Most modern browsers can run Web Workers, but we still need to be ready for the ones that can’t. So here’s the plan:
- We test for the presence of Web Workers in the browser.
- If we have Web Workers, we ask the server to give us just the words that match our board, and we’ll figure out the moves locally.
- If not, we ask the server to do it all.
This works beautifully. The big dictionary stays where it is, and we serve requests for word-finding in tiny fractions of a second. More complex work is farmed out to our threads, and for many browsers, we can dispatch work off to the browser itself.
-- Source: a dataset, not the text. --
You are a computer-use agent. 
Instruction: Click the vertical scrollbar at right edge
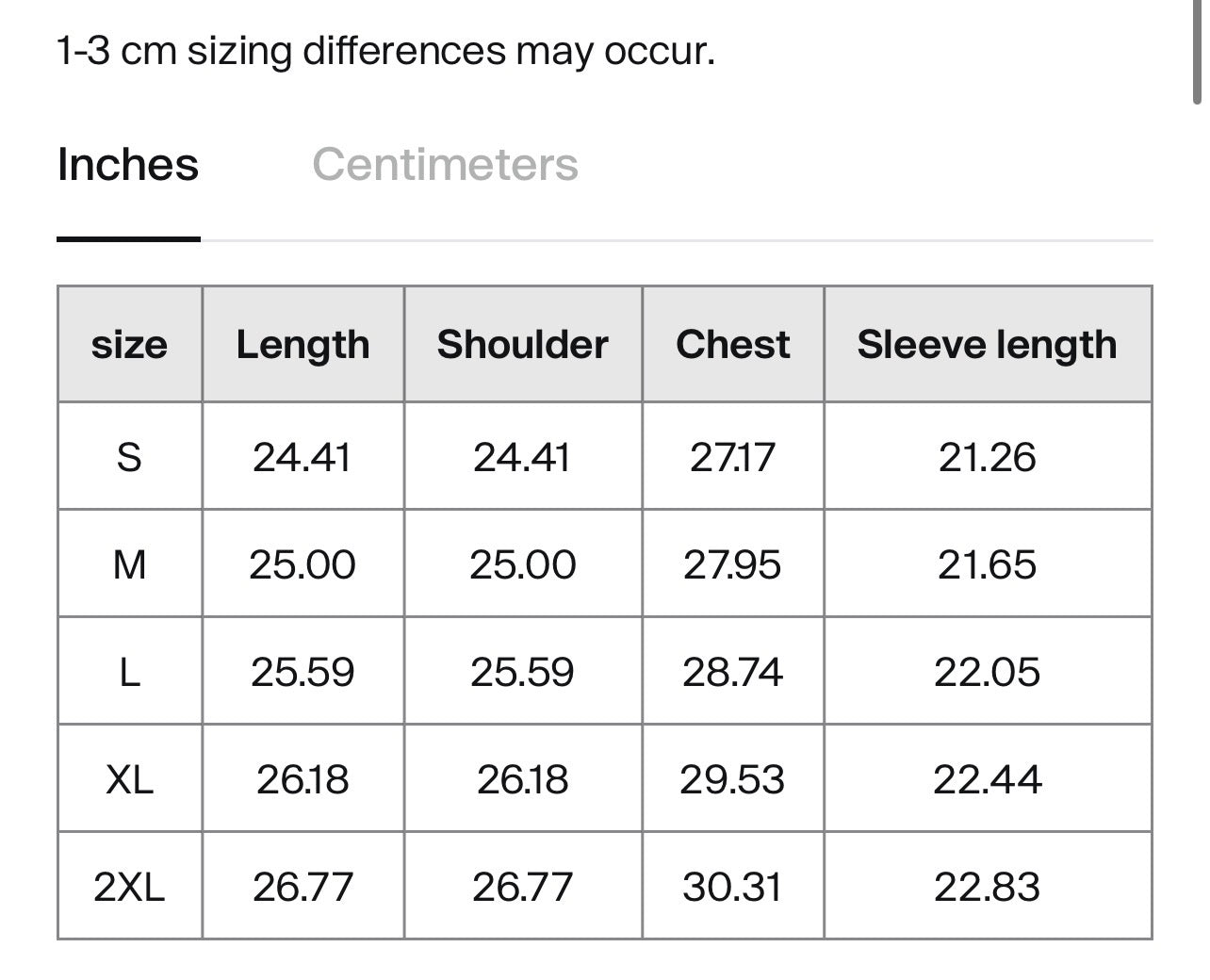point(1197,52)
It’s not a perfect solution, since we incur the overhead of more I/O. In LetterPwn’s case, it might be sending a lot of JSON down to the client, which the client then boils down to just a few recommended moves. But the general pattern is a good one, especially if we can use it to avoid making subsequent requests to the server at all. We can apply this to any sort of ‘last-minute’ massaging of database search results, particularly pagination or sorting.
Conclusion
I wanted to see if Node.js was a practical solution, and I was more than satisfied. In the world of web apps, we often use highly dynamic languages with simple programming models.
But now Node.js is bringing a few other things to the party: easy background tasks, without really giving up our original simple programming model. And we can also keep giant data complex structures persistent in our request process, something which you can’t do at all in languages like PHP.
The real revelation is that we can now offload a lot of processing to the client, without any extra development time. Add a few automated scripts to recompile the ‘browserified’ scripts and you’re done.
Now we don’t have to think in terms of “server” and “client”, we now should think of what needs to be close to the server’s data, or is deeply entwined with it. Frameworks that blur the client-server distinction, like Meteor, Hoodie and more are cropping up on a daily basis.
The title of this blog post is a little provocative. Of course Node.js still has some pretty large defects, as a young platform, based on a language not known for its friendliness to programmers looking for computational performance.
But I’m not only sticking to the title’s claim, I’m even starting to believe it myself!
Postscript
I turned this blog post into a talk at Vancouver Node Brigade in December 2013. Here are the slides in PDF form.
Notes
Fibers give us another cooperative model, but they aren’t relevant to our problem. Fibers are more of a code organization pattern than a way of doing concurrent tasks.
In theory, the complexity of this task is O(n!), where n is the number of words on the board, since combinations are involved. But in practice, this never happens, because if you can play one word almost everywhere on the board, that means other words can’t be played in as many ways. So it’s more like O(n), although with a large constant (a maximum of about 20n). I don’t think there are boards with more than 1.5 million moves to consider.
Thanks to Audrey Tang and Jan Lehnardt who reviewed drafts of this post.